Excellence: a requirement reinforced by the digital revolution
Series – The new challenges of digital technology in business
Customer versatility. Influence of e-reputation. Ambush from start-ups. The digital revolution is deeply transforming the relationship between the company and its customers. What is the key to this new order? It’s ‘simply’ excellence, an essential requirement and condition for a successful digital transformation.
We know that the internet makes customers more versatile. Digital technology enables hopping: if the customer doesn’t feel the service is good enough, they’ll go elsewhere. In the United Kingdom, for example, it is possible to change electricity supplier within 24 hours via a simple app… the regulators contribute. Churn, i.e. attrition or loss of clientele or subscribers, is becoming the rule. After the telecoms and energy sector, banks with Open Banking are exposed.
E-reputation is spreading and contributing to this versatility. TripAdvisor and Google are becoming our main points of reference. The reviews posted by customers no longer concern only the product or the service, but the customer experience as a whole: “The salesperson was nice”, “I waited a long time”, etc.
Finally, there is the start-up ambush. A company must constantly adapt, take risks and move fast to avoid being “uberised” or disintermediated.
Faced with this new order, it is essential to deliver not only excellent services or products – that was yesterday – but an excellent customer experience.
A demand for excellence from end to end
The customer experience is defined by all the experiences the customer has, from the moment they want something until they give up the service or product they have chosen. Thinking in terms of an excellent customer journey therefore means thinking about the excellence of all the services or products that the customer uses throughout this journey.
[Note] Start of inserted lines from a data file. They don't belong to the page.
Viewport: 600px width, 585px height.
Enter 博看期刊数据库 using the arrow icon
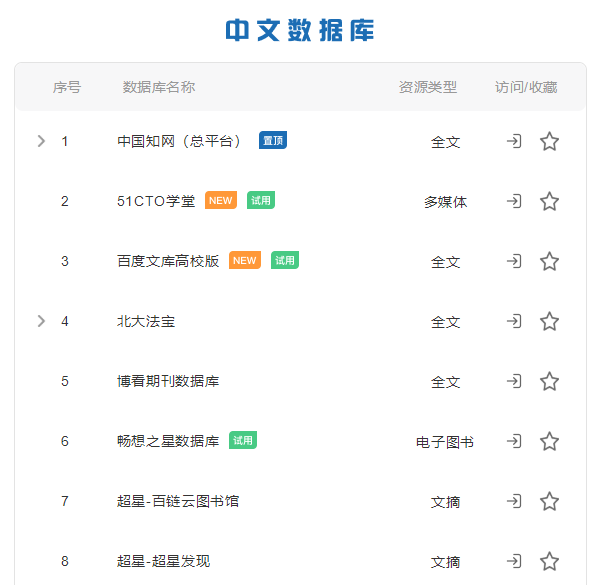click(x=514, y=381)
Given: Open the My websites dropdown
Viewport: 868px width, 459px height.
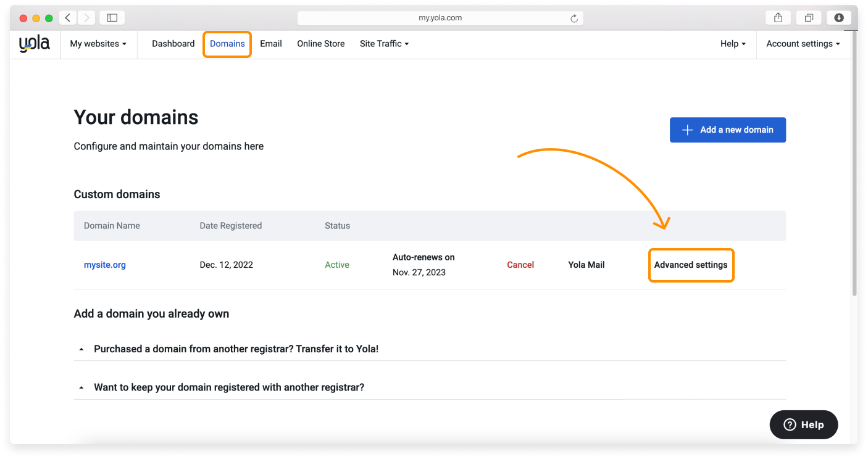Looking at the screenshot, I should (x=98, y=43).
This requires the whole value chain being at the same level of responsiveness and excellence. How would you react to an online selling service that only informs you that an item is available the next day? What about an online bank that takes a few weeks to send you your credit card?
This requires that the additional services (customer service, FAQs and shops) be at the same level and develop in tandem with the main service. What happens if customer service is not familiar with the new product that the company has just launched?
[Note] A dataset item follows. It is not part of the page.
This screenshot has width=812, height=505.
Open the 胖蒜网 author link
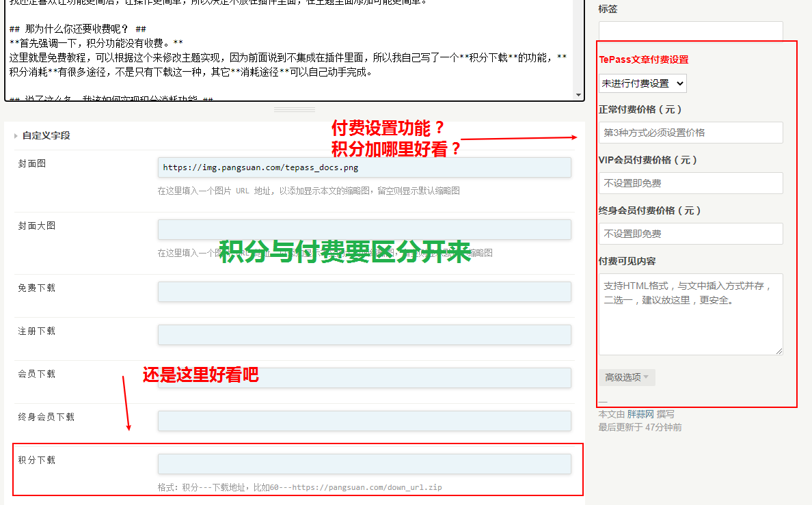pos(640,414)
Front-office, back-offices and support services must deliver a chosen and consistent promise from end to end.
A demand for excellence on all fronts
Many companies invest in the front-office and leave the back-offices to one side. Bimodal IT (developed in 2014 by Gartner) is outdated. The banks have fully understood. Of course they invest a lot in online banking. But in parallel, they focus on the back-offices to make them more agile and able to serve the customer promise.
This requirement impacts on suppliers and partners, which are stakeholders in their customer’s value chain. Although the customer experience arose from B2C business, its demands are placed on suppliers and partners. Some B2B suppliers have taken them on-board and try to understand, or to involve their customers’ customers in the design of their products or services.
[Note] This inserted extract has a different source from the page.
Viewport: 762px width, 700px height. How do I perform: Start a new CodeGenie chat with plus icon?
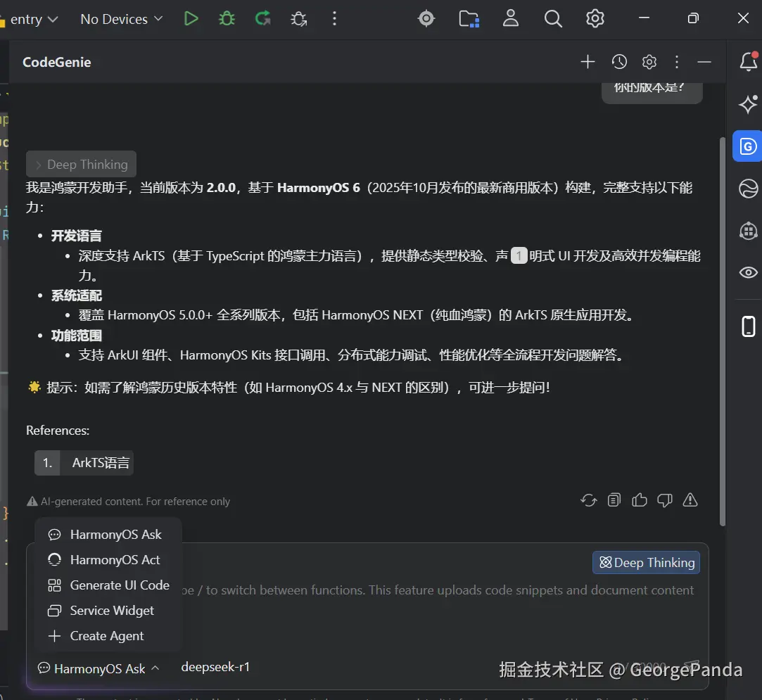tap(588, 62)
A demand for consistency between the company’s different ‘silos’
Because everything moves very fast, our large companies must find a way to coordinate the different silos that each deliver part of the customer experience. This need for consistency puts operational marketing at the centre of the game. This question queries the respective roles of ISDs, CDOs and marketing departments in maintaining the excellence of the customer experience.
Excellence therefore joins speed, the primary essential factor in the success of the digital transformation. Always faster and even better: this is the challenge digital technology creates for every company.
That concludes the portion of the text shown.